日本に大和朝廷が成立して以降より現在に至るまで、国家君主として『天皇』という呼称が用い続けられている。

ところで、古代末期から中世にかけての朝廷では、必ずしも『天皇』が当主として全権を掌握していたとは言えない時代が数多くある。天皇が幼帝である場合は言うまでもなく、成人年齢の天皇であっても経験不足などを理由に、政務の実権を太上天皇=『上皇』が握っていた時が至極当たり前に存在する。

だったら譲位して上皇とならずに、ずっと天皇のままで在った方が混乱せずに済んだものを、と思われるようなケースも数々見受けられるが、譲位せずにはいられない朝廷事情もあったのでしょう。

『天皇』か『上皇』かに関わらず、政務の実権を掌握していた朝廷当主を指す”用語”が『治天の君』である。

治天の君として君臨する朝廷当主=天皇である場合、治天の君によって引き起こされた政治的な問題は原因が『天皇』にあることがハッキリしている。

一方、治天の君が院政を敷く『上皇』である場合に於いては、上皇と天皇、或いは、天皇と皇太子、皇太子と皇子達など、その地位や後継を巡る争いが政治的問題に発展するという事も起きやすい。付け足せば、各人の取り巻き達による権力・主導権争いが複雑に絡み合い、朝廷内外に禍根を残す事態が屡々しばしば繰り返されて来た。

因みに、上皇が『治天の君』である場合には、天皇は『在位の君』と呼ばれることになる。

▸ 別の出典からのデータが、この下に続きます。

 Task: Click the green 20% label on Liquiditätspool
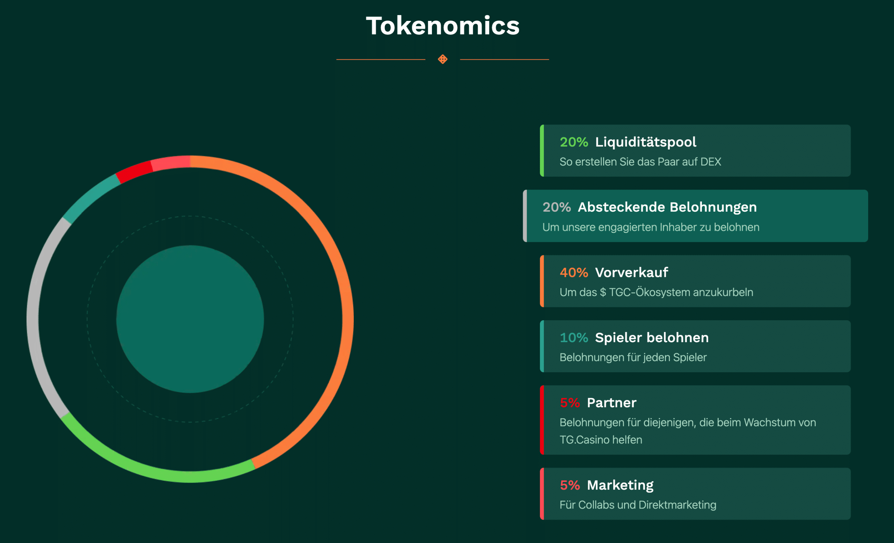pos(574,142)
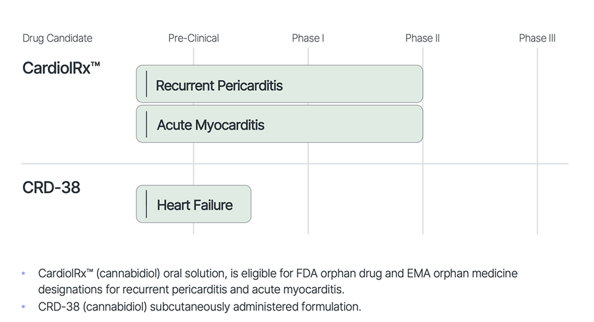Click the CRD-38 subcutaneous formulation footnote

tap(199, 307)
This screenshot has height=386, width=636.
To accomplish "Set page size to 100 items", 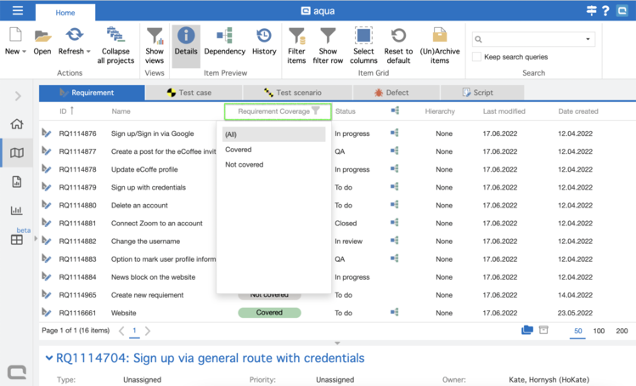I will pos(599,331).
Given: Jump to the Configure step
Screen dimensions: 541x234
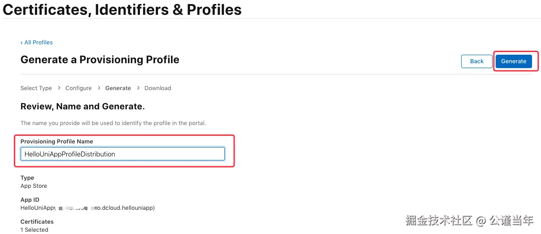Looking at the screenshot, I should 79,88.
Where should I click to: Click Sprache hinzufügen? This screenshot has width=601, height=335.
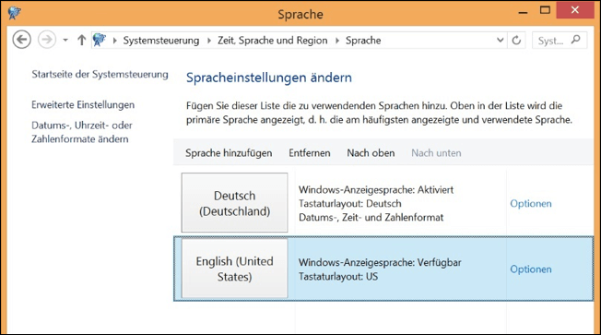pyautogui.click(x=229, y=152)
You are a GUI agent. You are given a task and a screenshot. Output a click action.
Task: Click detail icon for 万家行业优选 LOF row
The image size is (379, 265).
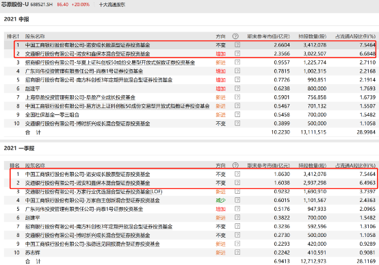coord(237,192)
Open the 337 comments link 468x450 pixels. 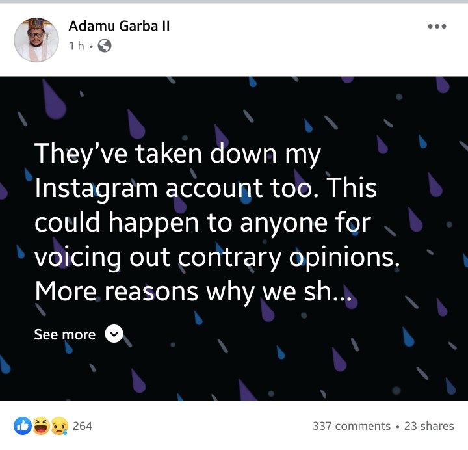[352, 426]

上皇が『治天の君』として行う治政は「院政」と呼ばれ、これに対して、天皇が『治天の君』として政務に当たることを「親政」と呼ばれる。

『治天の君』の復活

そもそも『治天の君』の「治天」という言葉は、古代期の大和朝廷に於ける君主への尊称である「大王」の正式名称「治天下大王(あめのしたしろしめすおおきみ)」に由来する。つまり、『天皇』呼称よりも古く用いられていた君主尊称が『治天の君』である。ということは、昔の人は、『天皇』を敬ってはいたけれど、『治天の君』が上皇である場合は、『上皇』を『天皇』よりも敬っていた事になる。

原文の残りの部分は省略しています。